Andrew Curry writes: Frankie Archer is one of the emerging stars of folk music. She combines vocals and violin with samples and sequencers, and created a buzz when she appeared last year on Later… with Jools Holland. Credit, by the way, to the show’s producers for spotting her.

She’s also from Consett, in the north east of England, which is a sure way to endear yourself to the Salut! Live team. We’ve mentioned her here before.

That appearance on Later prompted Matthew Bannister, who runs the Folk on Foot podcast, to get in touch with Frankie Archer, and so he found himself meeting up with her at the clock in Consett Bus Station at the start of a recent episode.

If you don’t know the Folk on Foot format, it’s a show that likes to get its boots dirty.

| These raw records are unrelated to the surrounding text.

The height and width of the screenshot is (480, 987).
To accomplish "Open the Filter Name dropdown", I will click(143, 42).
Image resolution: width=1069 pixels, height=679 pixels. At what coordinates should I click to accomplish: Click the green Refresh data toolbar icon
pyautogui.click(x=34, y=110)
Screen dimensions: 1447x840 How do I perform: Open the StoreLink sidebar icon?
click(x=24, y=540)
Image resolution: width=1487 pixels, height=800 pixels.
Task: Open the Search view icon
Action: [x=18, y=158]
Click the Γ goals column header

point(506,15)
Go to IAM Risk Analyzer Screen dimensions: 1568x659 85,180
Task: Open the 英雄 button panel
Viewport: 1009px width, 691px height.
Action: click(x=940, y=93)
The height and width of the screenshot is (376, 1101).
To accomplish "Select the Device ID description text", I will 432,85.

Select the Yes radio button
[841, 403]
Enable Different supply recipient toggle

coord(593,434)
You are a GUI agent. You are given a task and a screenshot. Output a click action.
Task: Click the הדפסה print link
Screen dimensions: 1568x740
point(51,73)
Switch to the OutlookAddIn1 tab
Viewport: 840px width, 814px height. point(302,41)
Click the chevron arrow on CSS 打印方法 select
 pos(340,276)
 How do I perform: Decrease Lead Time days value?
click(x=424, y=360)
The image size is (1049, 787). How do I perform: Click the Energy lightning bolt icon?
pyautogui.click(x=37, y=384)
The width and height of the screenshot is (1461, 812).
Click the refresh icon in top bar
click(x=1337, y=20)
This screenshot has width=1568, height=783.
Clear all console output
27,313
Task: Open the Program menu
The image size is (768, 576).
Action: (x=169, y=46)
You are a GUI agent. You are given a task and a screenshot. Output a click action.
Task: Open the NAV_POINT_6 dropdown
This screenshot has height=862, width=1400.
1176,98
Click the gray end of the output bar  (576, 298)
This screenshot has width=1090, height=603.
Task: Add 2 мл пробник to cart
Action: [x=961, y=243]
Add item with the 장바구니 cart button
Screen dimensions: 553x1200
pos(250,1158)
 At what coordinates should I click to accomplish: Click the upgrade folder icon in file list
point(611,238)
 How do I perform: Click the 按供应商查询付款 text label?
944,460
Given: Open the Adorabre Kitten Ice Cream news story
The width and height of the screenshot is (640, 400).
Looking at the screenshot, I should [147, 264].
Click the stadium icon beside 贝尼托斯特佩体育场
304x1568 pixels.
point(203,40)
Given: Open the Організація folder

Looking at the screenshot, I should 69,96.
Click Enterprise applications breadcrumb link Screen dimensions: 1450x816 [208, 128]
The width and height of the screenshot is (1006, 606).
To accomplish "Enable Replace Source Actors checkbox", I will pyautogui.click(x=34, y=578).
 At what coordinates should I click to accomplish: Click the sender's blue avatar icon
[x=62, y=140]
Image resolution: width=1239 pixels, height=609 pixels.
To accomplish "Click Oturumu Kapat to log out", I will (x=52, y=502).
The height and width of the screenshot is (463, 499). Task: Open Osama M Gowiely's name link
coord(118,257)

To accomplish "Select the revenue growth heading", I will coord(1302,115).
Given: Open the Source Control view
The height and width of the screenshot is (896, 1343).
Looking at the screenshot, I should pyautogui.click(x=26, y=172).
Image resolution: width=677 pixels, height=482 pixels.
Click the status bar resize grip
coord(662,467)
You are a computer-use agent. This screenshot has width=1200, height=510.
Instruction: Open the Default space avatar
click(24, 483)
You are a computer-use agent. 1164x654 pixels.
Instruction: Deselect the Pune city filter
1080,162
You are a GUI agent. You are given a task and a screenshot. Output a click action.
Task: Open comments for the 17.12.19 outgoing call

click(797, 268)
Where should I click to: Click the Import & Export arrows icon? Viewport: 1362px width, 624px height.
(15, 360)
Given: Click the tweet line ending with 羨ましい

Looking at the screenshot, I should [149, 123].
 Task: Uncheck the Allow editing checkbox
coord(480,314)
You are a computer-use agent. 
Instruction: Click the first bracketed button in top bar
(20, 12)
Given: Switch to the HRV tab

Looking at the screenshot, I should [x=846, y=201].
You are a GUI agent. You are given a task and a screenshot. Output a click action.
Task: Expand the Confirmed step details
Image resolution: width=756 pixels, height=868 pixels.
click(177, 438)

Rather than staying inside, Matthew Bannister meets up with his guests in a part of the world that means something to them, and goes for a walk with them. They take their instruments and play a few songs in the locations that they visit.

Until 1980, Consett was home to one of the largest steelworks in Europe—the site has long been flattened—and Archer takes Bannister on a route that includes Barry’s Bargain Shop in Consett town centre, out to the site of the steelworks, then on to the Tanfield railway line—the oldest railway track in the world—before finishing at Sunnyside, on the edge of the Pennines, with views across to Gateshead and Newcastle.

Along the way she sings a mining song, Guard Yer Man Weel, Oxford City, which she played on Later, and the lively north-eastern song Elsie Marley.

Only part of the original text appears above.